TASK STATEMENT —
Please put the lines of the records, starting at the very first line and ending at the line that contains "click(594, 696)", into a Markdown table with the columns Row and Line. Number each line in Row, and leave out blank lines.
* Start EXERCISE DATA *
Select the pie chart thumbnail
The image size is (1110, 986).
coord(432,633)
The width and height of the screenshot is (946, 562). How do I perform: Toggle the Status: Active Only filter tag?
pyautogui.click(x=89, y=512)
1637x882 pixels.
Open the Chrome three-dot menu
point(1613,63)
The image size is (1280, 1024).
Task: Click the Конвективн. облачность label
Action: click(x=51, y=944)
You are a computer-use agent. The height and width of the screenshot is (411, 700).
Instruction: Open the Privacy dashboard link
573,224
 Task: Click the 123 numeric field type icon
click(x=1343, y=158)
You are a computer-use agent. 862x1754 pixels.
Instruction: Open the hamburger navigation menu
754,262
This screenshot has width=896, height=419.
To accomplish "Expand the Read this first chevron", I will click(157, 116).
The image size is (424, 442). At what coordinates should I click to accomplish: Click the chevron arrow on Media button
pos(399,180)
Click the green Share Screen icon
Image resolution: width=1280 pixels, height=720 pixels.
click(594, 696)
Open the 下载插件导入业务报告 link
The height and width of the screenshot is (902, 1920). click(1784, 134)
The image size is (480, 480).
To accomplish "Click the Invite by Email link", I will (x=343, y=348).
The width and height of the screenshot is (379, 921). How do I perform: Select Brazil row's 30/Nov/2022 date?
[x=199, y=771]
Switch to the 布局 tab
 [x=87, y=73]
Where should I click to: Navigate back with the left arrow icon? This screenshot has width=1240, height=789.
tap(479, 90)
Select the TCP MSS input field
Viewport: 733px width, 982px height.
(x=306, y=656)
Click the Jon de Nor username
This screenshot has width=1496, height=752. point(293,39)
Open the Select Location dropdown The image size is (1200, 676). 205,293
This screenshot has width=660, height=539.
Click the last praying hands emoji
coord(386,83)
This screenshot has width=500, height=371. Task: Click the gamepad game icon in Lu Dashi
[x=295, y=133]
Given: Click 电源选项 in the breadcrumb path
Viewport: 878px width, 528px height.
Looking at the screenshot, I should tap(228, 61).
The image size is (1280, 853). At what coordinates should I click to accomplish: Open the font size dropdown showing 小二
* End EXERCISE DATA *
ANSWER BELOW —
| Row | Line |
|---|---|
| 1 | Select the pie chart thumbnail |
| 2 | The image size is (1110, 986). |
| 3 | coord(432,633) |
| 4 | The width and height of the screenshot is (946, 562). How do I perform: Toggle the Status: Active Only filter tag? |
| 5 | pyautogui.click(x=89, y=512) |
| 6 | 1637x882 pixels. |
| 7 | Open the Chrome three-dot menu |
| 8 | point(1613,63) |
| 9 | The image size is (1280, 1024). |
| 10 | Task: Click the Конвективн. облачность label |
| 11 | Action: click(x=51, y=944) |
| 12 | You are a computer-use agent. The height and width of the screenshot is (411, 700). |
| 13 | Instruction: Open the Privacy dashboard link |
| 14 | 573,224 |
| 15 |  Task: Click the 123 numeric field type icon |
| 16 | click(x=1343, y=158) |
| 17 | You are a computer-use agent. 862x1754 pixels. |
| 18 | Instruction: Open the hamburger navigation menu |
| 19 | 754,262 |
| 20 | This screenshot has width=896, height=419. |
| 21 | To accomplish "Expand the Read this first chevron", I will click(157, 116). |
| 22 | The image size is (424, 442). At what coordinates should I click to accomplish: Click the chevron arrow on Media button |
| 23 | pos(399,180) |
| 24 | Click the green Share Screen icon |
| 25 | Image resolution: width=1280 pixels, height=720 pixels. |
| 26 | click(594, 696) |